• [Input for this task]
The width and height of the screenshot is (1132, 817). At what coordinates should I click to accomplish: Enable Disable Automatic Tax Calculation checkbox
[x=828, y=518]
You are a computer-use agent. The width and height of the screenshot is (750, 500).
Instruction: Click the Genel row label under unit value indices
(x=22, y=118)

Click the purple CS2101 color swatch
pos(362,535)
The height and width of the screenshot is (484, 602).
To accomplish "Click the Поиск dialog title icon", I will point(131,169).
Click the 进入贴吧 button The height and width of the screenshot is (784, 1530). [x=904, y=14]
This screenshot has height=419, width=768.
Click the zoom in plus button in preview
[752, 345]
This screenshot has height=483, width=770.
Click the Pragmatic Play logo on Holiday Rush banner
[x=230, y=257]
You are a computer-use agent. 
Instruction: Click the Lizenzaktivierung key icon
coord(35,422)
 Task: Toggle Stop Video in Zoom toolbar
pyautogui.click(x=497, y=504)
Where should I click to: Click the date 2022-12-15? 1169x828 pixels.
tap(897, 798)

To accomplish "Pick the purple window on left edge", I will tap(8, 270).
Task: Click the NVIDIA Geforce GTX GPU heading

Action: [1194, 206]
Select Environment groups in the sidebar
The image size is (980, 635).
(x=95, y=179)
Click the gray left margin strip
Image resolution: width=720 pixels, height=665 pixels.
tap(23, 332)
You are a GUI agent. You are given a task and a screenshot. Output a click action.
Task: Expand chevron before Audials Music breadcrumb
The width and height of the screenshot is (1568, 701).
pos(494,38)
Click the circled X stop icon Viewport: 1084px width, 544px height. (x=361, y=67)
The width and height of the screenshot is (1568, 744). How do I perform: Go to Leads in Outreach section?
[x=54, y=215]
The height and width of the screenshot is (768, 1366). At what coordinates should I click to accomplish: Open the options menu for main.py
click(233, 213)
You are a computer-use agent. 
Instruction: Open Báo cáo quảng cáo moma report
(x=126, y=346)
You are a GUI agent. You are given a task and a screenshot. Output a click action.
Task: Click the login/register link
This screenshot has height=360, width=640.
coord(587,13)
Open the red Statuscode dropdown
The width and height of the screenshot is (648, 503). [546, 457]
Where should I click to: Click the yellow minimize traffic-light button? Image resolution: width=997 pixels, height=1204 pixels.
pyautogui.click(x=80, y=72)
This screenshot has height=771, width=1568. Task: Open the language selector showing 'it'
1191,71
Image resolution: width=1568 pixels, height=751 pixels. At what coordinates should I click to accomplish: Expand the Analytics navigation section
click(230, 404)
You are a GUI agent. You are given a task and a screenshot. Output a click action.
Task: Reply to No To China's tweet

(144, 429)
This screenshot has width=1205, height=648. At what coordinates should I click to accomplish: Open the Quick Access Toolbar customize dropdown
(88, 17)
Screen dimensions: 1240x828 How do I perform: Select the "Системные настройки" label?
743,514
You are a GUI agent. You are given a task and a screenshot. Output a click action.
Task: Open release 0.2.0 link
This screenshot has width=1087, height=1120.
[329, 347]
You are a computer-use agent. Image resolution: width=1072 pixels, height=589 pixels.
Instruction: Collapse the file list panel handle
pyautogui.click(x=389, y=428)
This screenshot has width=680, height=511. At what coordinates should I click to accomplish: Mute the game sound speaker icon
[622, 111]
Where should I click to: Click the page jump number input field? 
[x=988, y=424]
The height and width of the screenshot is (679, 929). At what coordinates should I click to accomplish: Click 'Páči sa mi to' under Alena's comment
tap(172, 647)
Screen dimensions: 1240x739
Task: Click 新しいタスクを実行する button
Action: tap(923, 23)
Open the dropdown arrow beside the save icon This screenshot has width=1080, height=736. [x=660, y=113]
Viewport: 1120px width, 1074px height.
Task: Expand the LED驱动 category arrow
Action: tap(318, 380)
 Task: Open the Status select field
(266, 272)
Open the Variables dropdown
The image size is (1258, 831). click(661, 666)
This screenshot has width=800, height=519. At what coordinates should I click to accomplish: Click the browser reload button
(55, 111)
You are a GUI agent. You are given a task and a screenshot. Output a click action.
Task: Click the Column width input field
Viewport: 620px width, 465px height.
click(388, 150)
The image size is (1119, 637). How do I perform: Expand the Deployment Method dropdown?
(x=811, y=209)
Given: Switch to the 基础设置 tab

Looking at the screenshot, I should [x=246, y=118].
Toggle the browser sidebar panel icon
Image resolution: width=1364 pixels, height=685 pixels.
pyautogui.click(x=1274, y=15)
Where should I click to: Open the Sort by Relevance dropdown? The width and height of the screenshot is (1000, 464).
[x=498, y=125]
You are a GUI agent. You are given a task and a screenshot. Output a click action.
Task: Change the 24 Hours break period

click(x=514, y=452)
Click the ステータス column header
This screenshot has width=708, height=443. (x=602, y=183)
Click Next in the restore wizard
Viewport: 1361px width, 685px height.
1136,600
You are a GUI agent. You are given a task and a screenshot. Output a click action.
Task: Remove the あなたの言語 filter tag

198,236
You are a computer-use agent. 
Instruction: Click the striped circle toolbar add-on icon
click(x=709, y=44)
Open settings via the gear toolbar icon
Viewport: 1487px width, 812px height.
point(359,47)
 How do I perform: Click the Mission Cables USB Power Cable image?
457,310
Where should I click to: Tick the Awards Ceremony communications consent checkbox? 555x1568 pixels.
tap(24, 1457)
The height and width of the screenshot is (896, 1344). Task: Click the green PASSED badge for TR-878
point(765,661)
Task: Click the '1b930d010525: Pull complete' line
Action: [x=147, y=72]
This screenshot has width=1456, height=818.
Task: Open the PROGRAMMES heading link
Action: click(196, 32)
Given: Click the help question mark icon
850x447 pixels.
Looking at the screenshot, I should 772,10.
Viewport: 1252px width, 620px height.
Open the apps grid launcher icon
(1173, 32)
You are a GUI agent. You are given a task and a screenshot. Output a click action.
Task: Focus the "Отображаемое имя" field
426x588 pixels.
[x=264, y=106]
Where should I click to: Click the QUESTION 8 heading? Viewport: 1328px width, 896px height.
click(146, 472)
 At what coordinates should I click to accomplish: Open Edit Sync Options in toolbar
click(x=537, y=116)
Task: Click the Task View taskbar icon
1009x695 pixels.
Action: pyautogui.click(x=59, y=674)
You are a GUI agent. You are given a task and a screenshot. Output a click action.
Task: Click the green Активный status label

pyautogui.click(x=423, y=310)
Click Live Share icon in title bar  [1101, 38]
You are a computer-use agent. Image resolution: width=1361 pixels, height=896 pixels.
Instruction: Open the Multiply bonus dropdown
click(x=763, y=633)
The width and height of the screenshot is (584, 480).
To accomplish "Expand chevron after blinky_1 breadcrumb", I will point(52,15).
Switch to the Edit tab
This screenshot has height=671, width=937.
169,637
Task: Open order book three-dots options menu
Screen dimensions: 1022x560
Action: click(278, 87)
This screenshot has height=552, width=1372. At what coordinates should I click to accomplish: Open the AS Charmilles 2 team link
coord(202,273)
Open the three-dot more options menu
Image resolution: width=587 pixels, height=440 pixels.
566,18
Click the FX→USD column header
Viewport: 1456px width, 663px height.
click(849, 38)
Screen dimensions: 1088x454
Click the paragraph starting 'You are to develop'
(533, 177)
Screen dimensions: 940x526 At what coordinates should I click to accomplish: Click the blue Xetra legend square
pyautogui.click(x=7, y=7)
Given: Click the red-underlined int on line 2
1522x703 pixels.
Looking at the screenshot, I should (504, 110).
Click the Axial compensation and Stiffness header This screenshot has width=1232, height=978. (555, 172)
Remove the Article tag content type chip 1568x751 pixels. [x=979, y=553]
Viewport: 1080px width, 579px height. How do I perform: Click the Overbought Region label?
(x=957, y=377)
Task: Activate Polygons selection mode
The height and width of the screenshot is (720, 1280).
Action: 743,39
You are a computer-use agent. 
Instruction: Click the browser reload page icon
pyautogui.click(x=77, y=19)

• [Try it]
Collect the lines of the records that include the string "title".

• [Answer to this task]
To accomplish "Click the Поиск dialog title icon", I will point(131,169).
Click Live Share icon in title bar  [1101, 38]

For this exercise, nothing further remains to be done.